The weight and dimensions of the frame components are amazing - this is
one SOLID table!
As
you'll see in the pictures below, dowels are also used in the frame
construction, and they're the biggest diameter I've ever seen in my
life. They resemble broom handles.
I did
all the construction, and hired a professional table mechanic to help me
set and align the slates properly, and cover it in Simonis 860
cloth. I wanted to participate in each step of the alignment and
covering.
With
only a few exceptions: the ball return tracks, small brackets to help
support the ball collection box, corner skirt brackets, and the bridge
holders under the table, there are no wood screws used in a
Gold Crown IV. All connections are done with machine bolts,
metal to metal connections that can really be tightened.
A
great feature of the Gold Crown IV is the slate leveling system.
There are 22 slate levelers built into the frame. Adjusting the 3
pieces of slate to perfectly match each other is unbelievably simple to
do, especially with 2 people - one on top with the straight edge,
the other underneath with a screwdriver.
Previously, table mechanics had to use shims, such as playing cards, to
bring the three pieces of slate into level alignment with each other.
"Level" may be the wrong word to use here - I'm actually
referring to flatness or straightness, relative to the adjacent piece of
slate.
The
slate levelers require very little adjustment to move the slate a couple
thousandths of an inch. Because the frame is milled so accurately
flat, the slates are almost perfectly flat when they're laid on the
frame. Most of the adjusters on my own table weren't even needed.
Once
all three slates are truly straight and flat with each other, melted wax
is poured into the two seams, and allowed to harden. Then the
excess is scraped off with a razor knife and the whole area is smoothed.
After this process, all three slates are perfectly aligned with each
other, with no seams to affect ball travel. The table isn't level
at this point, but the three slates are now as straight and flat as one
piece.
Covering is a very interesting art in itself. Some table mechanics
use contact cement, others use an electric stapler, some use both, and
they all swear their way is the right way. In any
event, the cloth must be pulled tightly and evenly
across the slates. Small cuts are made at the pockets, and the
cloth is folded and laid so the end results are smooth. Tiny
wrinkles sometimes show up, usually right near pockets, and these must
be pulled out and stapled. Simonis cloth really tends to show
small wrinkles, where other types of cloth seem to hide them.

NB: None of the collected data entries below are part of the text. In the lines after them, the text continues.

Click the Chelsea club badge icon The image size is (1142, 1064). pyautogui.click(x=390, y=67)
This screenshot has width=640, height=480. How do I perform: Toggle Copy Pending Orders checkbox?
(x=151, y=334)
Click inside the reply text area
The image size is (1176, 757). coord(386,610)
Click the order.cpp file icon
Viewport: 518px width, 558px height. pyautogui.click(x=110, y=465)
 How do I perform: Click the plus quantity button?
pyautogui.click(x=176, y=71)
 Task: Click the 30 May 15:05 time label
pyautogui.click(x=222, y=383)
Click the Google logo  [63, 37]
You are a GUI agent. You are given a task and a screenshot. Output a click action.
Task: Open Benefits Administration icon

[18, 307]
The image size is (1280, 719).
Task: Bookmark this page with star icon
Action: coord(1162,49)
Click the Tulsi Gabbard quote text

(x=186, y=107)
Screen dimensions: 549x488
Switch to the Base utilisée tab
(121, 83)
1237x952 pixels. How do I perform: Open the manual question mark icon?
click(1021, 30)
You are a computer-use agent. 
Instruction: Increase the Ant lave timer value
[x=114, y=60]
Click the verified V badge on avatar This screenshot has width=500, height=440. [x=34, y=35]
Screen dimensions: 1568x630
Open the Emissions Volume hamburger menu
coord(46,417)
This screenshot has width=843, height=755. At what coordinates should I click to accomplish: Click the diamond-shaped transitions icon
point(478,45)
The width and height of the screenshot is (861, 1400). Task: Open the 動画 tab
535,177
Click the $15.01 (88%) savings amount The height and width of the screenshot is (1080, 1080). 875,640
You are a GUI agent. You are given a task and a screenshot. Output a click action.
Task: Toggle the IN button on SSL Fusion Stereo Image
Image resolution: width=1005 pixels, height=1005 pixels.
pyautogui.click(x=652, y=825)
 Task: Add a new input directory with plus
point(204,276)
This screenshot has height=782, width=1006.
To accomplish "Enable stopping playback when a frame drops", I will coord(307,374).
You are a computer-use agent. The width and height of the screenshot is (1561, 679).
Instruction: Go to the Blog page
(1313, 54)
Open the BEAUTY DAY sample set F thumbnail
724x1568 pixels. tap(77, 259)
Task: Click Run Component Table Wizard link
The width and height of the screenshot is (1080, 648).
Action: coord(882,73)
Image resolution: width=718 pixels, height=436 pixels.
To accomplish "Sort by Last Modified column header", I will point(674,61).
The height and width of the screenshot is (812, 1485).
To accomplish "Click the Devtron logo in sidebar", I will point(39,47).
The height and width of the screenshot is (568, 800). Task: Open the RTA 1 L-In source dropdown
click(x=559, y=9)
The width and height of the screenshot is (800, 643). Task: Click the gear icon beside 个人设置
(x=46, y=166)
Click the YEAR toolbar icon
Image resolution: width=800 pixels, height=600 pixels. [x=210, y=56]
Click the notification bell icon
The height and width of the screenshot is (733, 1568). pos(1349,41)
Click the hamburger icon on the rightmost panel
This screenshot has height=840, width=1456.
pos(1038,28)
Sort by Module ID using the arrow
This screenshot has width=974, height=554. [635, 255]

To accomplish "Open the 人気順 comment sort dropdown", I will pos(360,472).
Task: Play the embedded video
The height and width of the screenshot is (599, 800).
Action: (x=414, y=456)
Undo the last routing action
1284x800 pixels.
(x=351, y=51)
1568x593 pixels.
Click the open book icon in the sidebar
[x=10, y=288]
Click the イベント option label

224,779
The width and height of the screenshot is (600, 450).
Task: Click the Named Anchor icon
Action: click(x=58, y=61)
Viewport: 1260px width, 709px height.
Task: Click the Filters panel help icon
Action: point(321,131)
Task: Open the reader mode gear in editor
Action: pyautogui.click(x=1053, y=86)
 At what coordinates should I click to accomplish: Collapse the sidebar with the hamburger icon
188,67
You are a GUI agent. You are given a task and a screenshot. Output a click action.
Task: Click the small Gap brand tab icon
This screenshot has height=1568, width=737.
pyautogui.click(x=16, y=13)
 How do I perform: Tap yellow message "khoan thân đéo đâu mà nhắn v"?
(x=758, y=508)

Covering cushions is an art in itself. It begins by "locking" the
cloth to the the rails with precisely tapered wooden strips, known as
"feather strips". Then the excess cloth is trimmed carefully.
Next, the cloth is folded over the feather strips, stretched around the
rubber cushions, and stapled to the bottom of the rails. This
really requires an experienced hand, since the tightness of the cloth is
directly relative to how "fast" the cushions will play, and the mechanic
must be sure that all six cushions react the same way.
Leveling the entire table comes after covering. Leveling begins
with long bubble levels, but the final level is done by rolling balls to
observe by eye if they come to rest correctly. After the table
"settles" for a few weeks, some minor adjustments will almost always be
required for level, especially on a carpeted floor.
It was
very enjoyable to measure out the room, and find the exact center for
the base of the table. I knew precisely where the light would have
to be hung, and tried to get the table perfectly located
underneath it. After assembling the table and suspending the
light, it appears I'm about 1/8" out of perfect lineup - or the wall
is.
That's
the reason I miss so many shots - it has nothing to do with my skill.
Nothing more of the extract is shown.